Título: Danilovich e a conduta dos distritais
Autor:
Fonte: Correio Braziliense, 02/07/2011, Opinião, p. 20

Uma das obrigações cruciais do agente diplomático com estatura de embaixador é emitir relatórios ao Estado que representa com análise sobre a realidade do país para onde foi destacado. Não está adstrito a trivialidades burocráticas ou à reprodução literal de fatos que lhe chegam ao conhecimento. Cabe-lhe, acima de tudo, observar o panorama com as lentes da avaliação crítica, seja para exaltá-lo, seja para anotar anomalias. Não fez outra coisa o então embaixador dos Estados Unidos Jonh Danilovich (2004-2005) ao descrever a Câmara Legislativa do Distrito Federal (CLDF), em mensagem ao Departamento de Estado, como "um refúgio para canalhas".

Seria exercício inútil e descabido opor reações inflamadas à conduta do diplomata norte-americano. Ele expendeu opinião pessoal resguardada no contexto das atividades inerentes ao cargo. Trata-se de visão respaldada no envolvimento do Legislativo do DF em escândalos recorrentes e na inércia rotineira dos deputados. É notório que, de regra, os distritais só se mostram ativos e diligentes quando se reúnem para aprovar projetos em causa própria, entre muitos, os que lhes aumentam a remuneração, as vantagens financeiras, as verbas de gabinete e outros privilégios.

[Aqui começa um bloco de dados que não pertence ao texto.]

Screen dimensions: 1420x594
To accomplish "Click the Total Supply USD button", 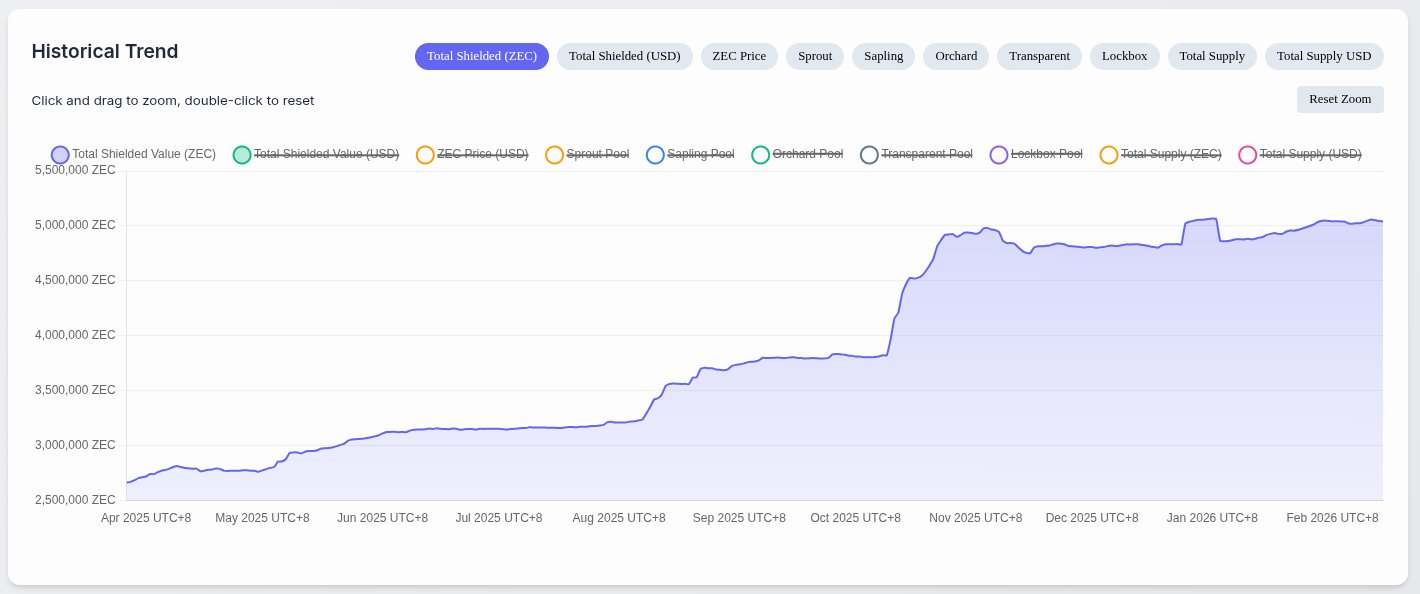I will [x=1323, y=57].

O desabafo do embaixador consta de missiva intitulada "Um trapaceiro a menos na galeria". Referia-se à cassação, em 2004, do mandato do deputato Carlos Xavier, depois de denunciado ao Tribunal do Júri por assassinato. O caso, segundo ele, despertou "nervosismo" em políticos do DF. Diz que a decretação da perda do mandato por quórum mínimo deu-se porque "alguns deputados estavam provavelmente preocupados com a criação de precedente", que poderia abrir caminho para punição de outros. Corrupção, grilagem de terra, fraudes, desvios de recursos, baixa qualidade dos trabalhos são apontados por Danilovich como o cenário cotidiano da Câmara. Arremata o informe com declaração de que há "meia dúzia de deputados suspeitos de vários crimes".

Os termos do despacho remetido há sete anos ao governo norte-americano surgiram no site Publica, que, há pouco, firmou parceria com o editor do WikiLeaks, Julian Assange, responsável pela divulgação de milhões de documentos secretos de Washington. Os EUA amargaram, e ainda amargam, situação constrangedora perante países amigos atingidos por revelações desqualificantes.

Quanto às imagens desenhadas por Danilovich, é forçoso reconhecer que, a despeito da severidade usada, correspondem ao histórico de atitudes indecorosas da CLDF. Servem de advertência aos que, de tanto abusarem do poder de representação outorgado pelo povo, já expõem Brasília e o Brasil ao escárnio internacional.